Find the right people + Let them into your life = Fixed.
But what if some parts of us are just… quiet? Not broken. Not missing something. Just quiet.
Maybe the mistake is assuming every empty space is a void that needs to be filled. Maybe some things are just meant to exist as they are. Like how a blank page isn’t always waiting for words—sometimes, it’s just a blank page.
But What If Someone Does Come?
Let’s say someone does walk into your life—right person, right timing, emotional availability and all. Amazing. So why do married people still feel lonely? Why do celebrities with millions of fans still spiral into existential crises? Why do people with everything still wake up some days and feel like something’s missing?
The truth is, no person can completely fix that weird, unplaceable feeling inside you. Not a best friend, not a soulmate, not even a dog (though dogs come close).
So if you’re sitting there waiting for someone to fill that space, maybe the secret is realizing that space isn’t a problem.
What If It’s Not About “Finding” Someone?
We assume that connection will heal something in us. That when the right person enters our life, they’ll quiet whatever noise we can’t seem to mute on our own.
But what if they don’t?
What if they’re just another person, with their own unfillable spaces?

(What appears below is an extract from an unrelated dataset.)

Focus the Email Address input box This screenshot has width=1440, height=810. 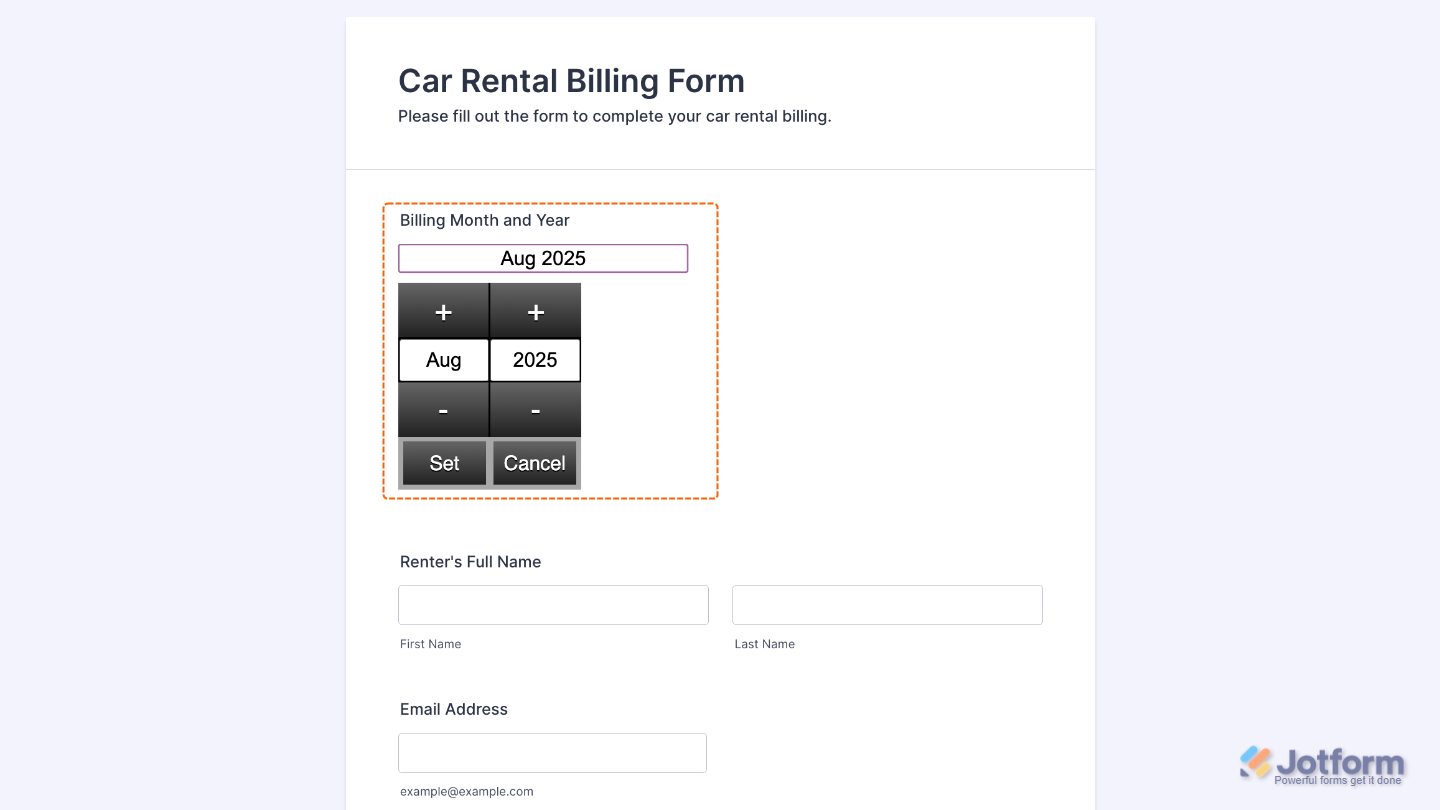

That’s the part no one tells you. Even the best people in your life won’t complete you. They can love you, support you, make life lighter—but they can’t reach inside you and stitch together the parts that feel like they’re unraveling.

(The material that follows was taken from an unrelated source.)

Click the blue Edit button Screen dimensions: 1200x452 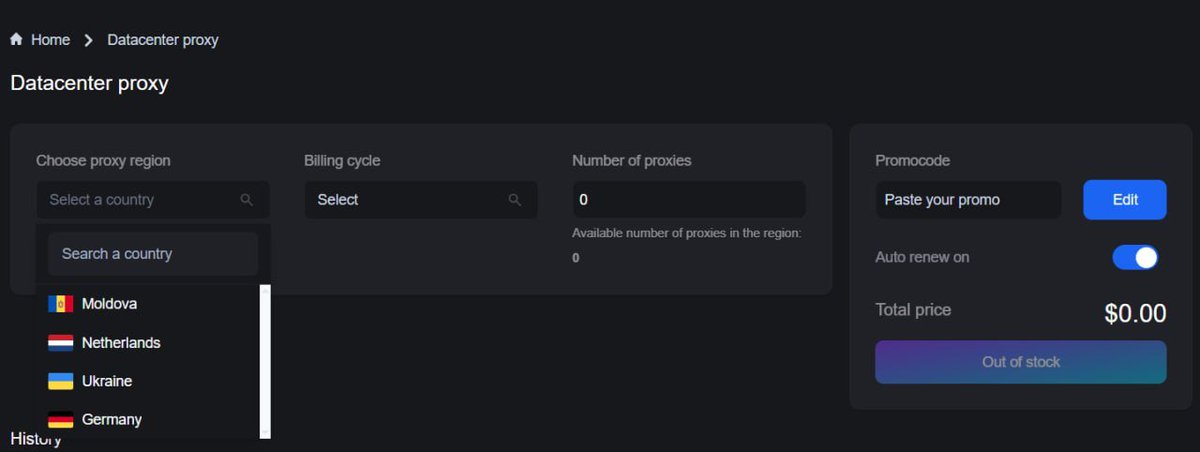(x=1125, y=200)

And maybe they were never supposed to.
So What Now?
I wish I had a satisfying answer. But I don’t.
Maybe we stop waiting. Not in a hopeless, “nothing matters” way, but in a freeing way.
Maybe the real trick isn’t expecting someone to save us—but realizing no one was ever meant to.
Maybe some of the emptiness we feel isn’t really empty. Maybe it’s just space. A quiet place inside us that doesn’t need to be filled, just understood.
Because if presence alone was the answer, then why do people still feel lonely in relationships? Why do we still feel disconnected in crowded rooms?
Maybe the real question isn’t; Who will come and make this better?
but "But can I sit with this and be okay, anyway?"
Because if life has taught me anything, it’s this:
You can have the most amazing people in your life, and some days, you’ll still feel like something’s missing.
And on those days, maybe the best thing to do isn’t to keep searching for the missing piece—maybe it’s to go outside, get some fresh air, eat something good, and accept that some things in life are just a little incomplete.
And maybe that’s okay.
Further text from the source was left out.